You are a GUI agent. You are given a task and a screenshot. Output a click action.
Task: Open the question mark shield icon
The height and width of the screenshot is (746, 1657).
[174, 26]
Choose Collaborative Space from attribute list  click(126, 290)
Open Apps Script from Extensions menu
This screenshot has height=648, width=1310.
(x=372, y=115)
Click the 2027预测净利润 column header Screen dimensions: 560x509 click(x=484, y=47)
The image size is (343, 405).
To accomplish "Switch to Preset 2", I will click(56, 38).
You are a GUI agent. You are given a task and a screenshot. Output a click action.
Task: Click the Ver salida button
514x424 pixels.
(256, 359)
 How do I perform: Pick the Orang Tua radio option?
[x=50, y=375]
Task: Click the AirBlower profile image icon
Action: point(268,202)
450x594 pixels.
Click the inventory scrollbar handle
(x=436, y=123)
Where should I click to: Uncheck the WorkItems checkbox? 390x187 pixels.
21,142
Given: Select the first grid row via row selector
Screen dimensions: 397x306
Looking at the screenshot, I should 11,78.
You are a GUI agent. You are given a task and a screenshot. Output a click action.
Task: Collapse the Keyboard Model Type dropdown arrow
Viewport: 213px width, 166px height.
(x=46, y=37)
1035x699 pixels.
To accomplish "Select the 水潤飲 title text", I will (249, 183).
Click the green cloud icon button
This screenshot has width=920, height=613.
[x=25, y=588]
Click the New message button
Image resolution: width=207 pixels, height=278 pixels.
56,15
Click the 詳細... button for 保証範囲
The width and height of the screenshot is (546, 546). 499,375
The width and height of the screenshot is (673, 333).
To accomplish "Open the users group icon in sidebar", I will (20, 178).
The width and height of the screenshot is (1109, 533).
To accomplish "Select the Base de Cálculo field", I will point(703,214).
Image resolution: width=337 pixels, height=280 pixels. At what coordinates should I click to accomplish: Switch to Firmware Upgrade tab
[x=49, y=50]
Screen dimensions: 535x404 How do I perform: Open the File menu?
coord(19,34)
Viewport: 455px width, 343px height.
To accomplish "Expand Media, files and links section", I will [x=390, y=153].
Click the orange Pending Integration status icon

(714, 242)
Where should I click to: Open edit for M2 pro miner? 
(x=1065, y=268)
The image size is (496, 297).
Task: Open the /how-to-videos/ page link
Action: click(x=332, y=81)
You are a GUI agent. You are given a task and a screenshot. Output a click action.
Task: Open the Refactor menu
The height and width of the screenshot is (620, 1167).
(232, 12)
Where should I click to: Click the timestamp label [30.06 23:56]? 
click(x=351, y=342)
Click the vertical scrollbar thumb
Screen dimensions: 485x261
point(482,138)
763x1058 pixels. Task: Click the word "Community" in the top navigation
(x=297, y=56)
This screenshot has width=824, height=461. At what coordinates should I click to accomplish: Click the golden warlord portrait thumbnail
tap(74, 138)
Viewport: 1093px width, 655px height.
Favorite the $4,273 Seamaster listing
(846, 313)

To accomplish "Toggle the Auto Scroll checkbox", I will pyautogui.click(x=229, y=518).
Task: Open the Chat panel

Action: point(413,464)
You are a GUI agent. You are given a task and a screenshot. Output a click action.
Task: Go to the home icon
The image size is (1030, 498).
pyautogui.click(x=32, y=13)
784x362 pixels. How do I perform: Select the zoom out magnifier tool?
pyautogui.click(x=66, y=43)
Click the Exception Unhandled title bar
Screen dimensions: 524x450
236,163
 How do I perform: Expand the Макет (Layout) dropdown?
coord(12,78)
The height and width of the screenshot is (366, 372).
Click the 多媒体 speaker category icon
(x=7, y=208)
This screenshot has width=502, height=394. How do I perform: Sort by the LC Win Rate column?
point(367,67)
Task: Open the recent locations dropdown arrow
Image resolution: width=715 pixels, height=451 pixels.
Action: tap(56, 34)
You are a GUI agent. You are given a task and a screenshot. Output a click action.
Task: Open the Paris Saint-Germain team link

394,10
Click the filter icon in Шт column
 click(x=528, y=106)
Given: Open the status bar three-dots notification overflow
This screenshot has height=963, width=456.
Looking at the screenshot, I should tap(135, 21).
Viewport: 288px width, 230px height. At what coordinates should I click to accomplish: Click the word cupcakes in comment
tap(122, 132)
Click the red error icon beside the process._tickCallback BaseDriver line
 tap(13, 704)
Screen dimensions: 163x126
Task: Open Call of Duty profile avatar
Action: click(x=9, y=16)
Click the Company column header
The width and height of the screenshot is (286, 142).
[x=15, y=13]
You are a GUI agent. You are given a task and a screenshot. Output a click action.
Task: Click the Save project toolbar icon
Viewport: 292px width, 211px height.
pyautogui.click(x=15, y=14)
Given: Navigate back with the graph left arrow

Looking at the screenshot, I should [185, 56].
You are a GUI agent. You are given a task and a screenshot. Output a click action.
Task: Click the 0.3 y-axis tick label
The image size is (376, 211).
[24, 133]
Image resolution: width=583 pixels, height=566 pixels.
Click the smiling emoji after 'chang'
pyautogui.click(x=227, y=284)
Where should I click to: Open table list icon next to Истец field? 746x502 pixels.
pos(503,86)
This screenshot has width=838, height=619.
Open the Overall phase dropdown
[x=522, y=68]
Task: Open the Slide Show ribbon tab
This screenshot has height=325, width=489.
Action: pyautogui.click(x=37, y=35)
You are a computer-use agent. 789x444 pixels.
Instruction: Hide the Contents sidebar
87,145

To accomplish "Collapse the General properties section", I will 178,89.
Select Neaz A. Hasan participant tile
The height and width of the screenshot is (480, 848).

--------

# [Your task]
What is the number of lines in the material above that include the string "Collapse"? Give only that number.

# [Exercise answer]
2